The required result is an exact copy of the lines from the one containing "Given: Disable Scene control mode toggle" to the last line of the records, both ends included, without pictures.

------ DATASET EXCERPTS ------

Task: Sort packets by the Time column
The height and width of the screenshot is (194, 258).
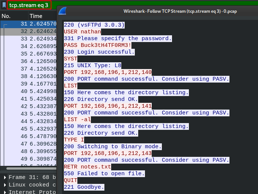Action: point(41,16)
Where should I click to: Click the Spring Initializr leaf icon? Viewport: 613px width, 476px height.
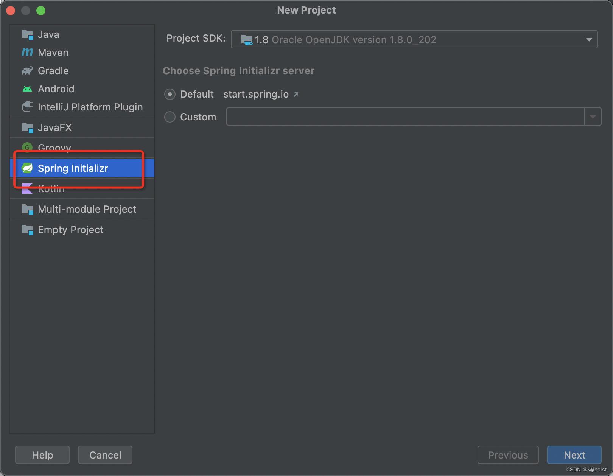tap(27, 168)
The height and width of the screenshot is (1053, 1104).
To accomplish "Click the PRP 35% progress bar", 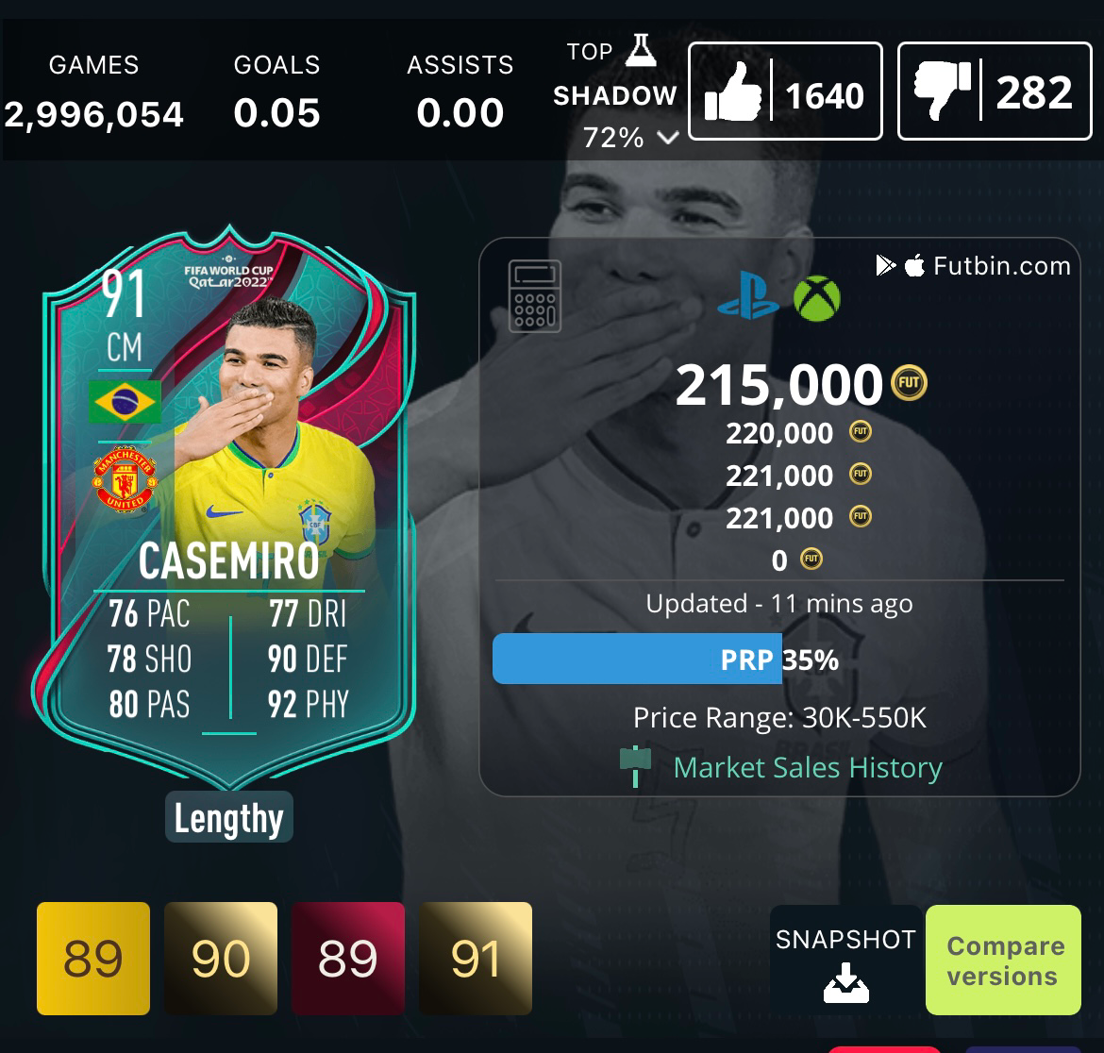I will tap(666, 659).
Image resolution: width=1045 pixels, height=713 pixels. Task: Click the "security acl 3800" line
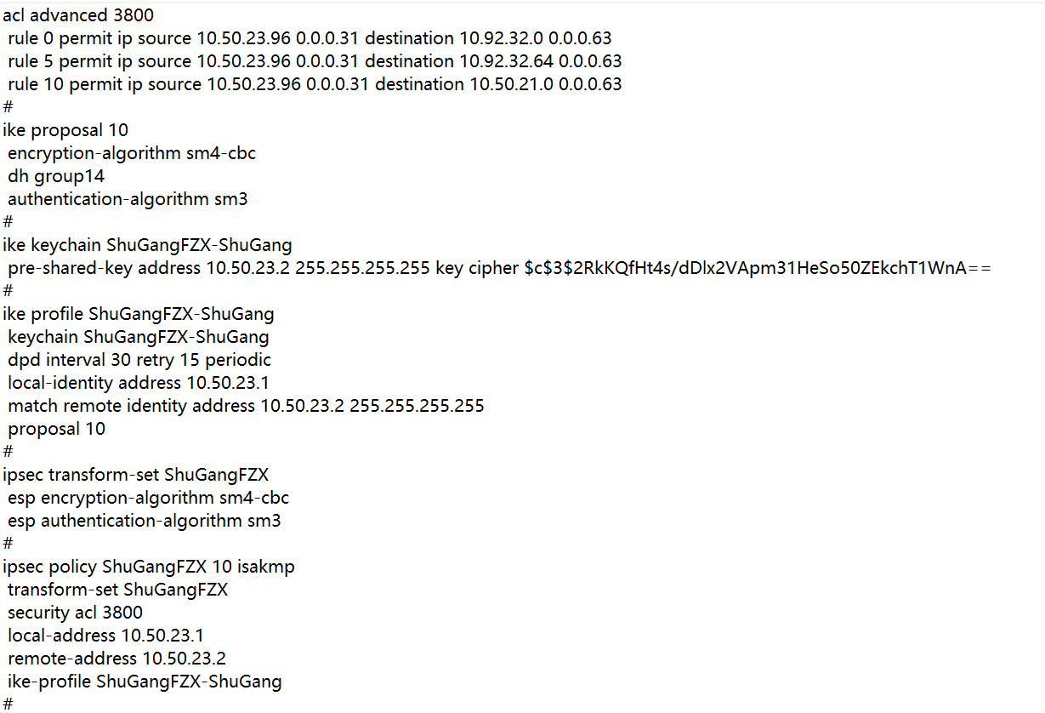pyautogui.click(x=76, y=613)
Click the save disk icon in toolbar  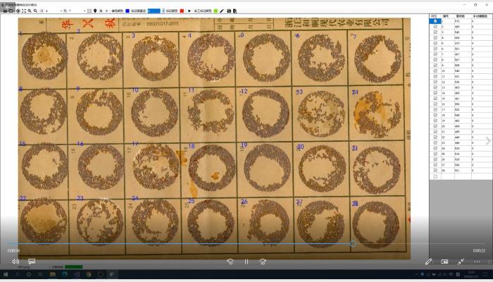tap(229, 11)
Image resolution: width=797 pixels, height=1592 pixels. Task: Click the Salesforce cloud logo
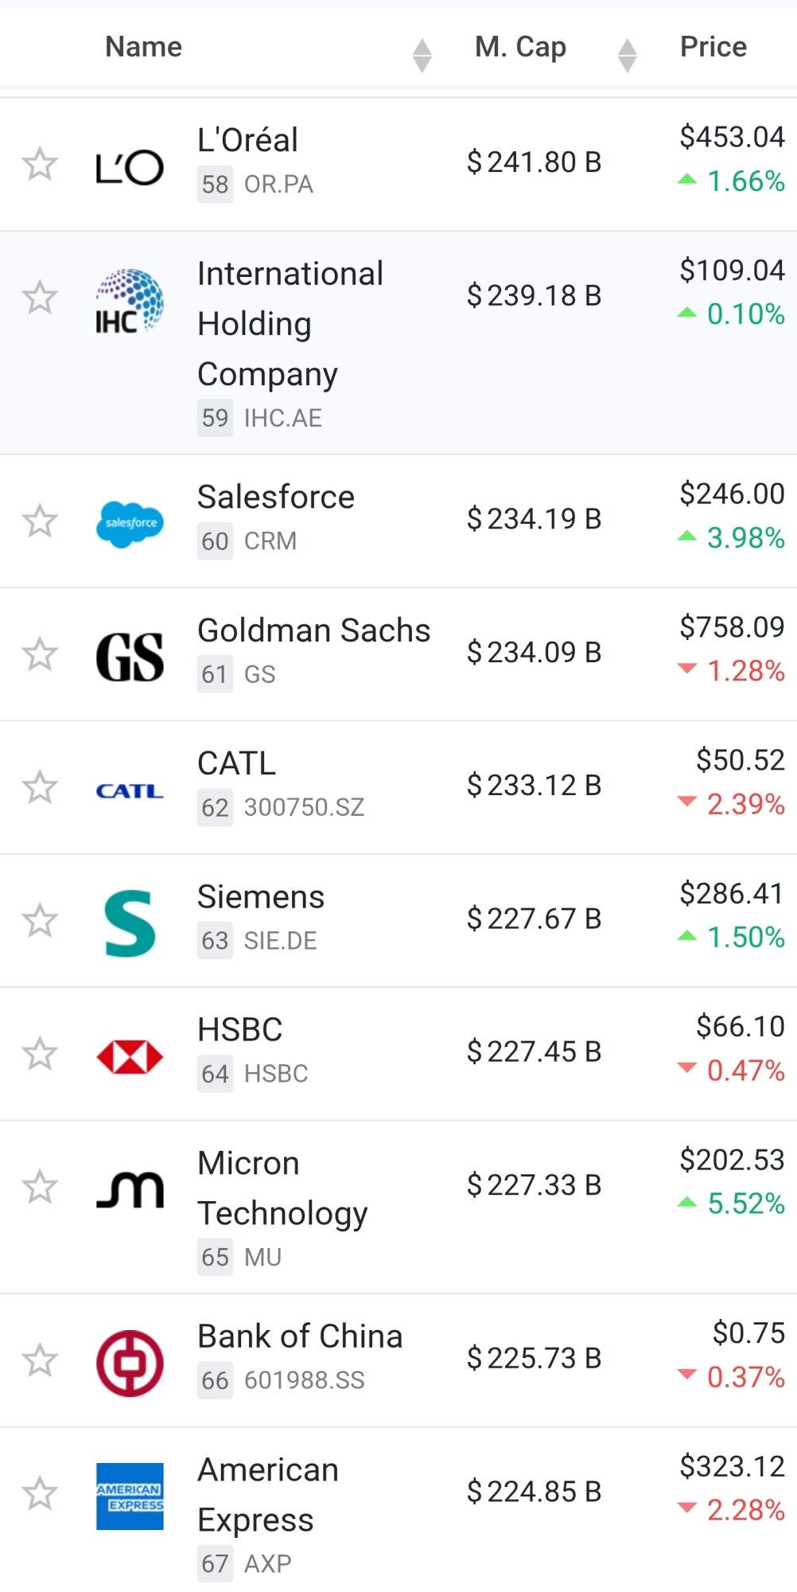[x=130, y=523]
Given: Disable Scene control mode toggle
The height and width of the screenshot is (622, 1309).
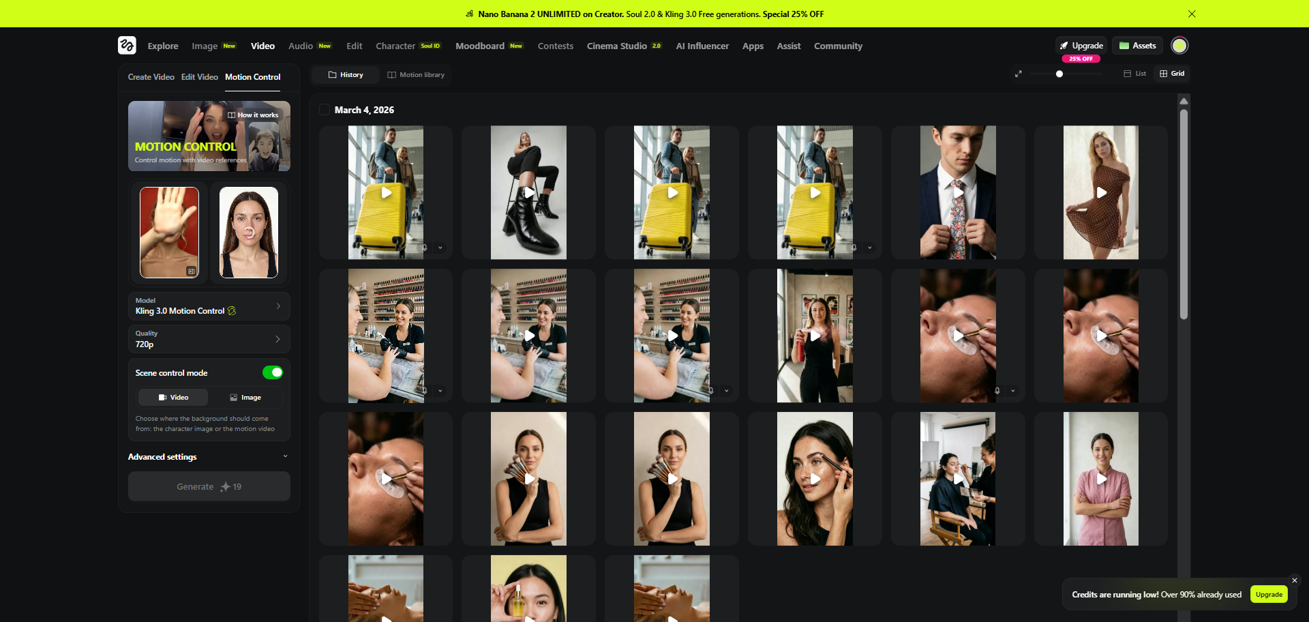Looking at the screenshot, I should click(x=273, y=372).
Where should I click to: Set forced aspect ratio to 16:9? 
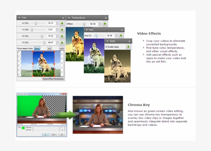[x=62, y=48]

------

*ANSWER BOX*:
Given: Disable Scene control mode toggle
The height and width of the screenshot is (622, 1309).
Looking at the screenshot, I should click(x=273, y=372).
Where should I click to: Set forced aspect ratio to 16:9? 
[x=62, y=48]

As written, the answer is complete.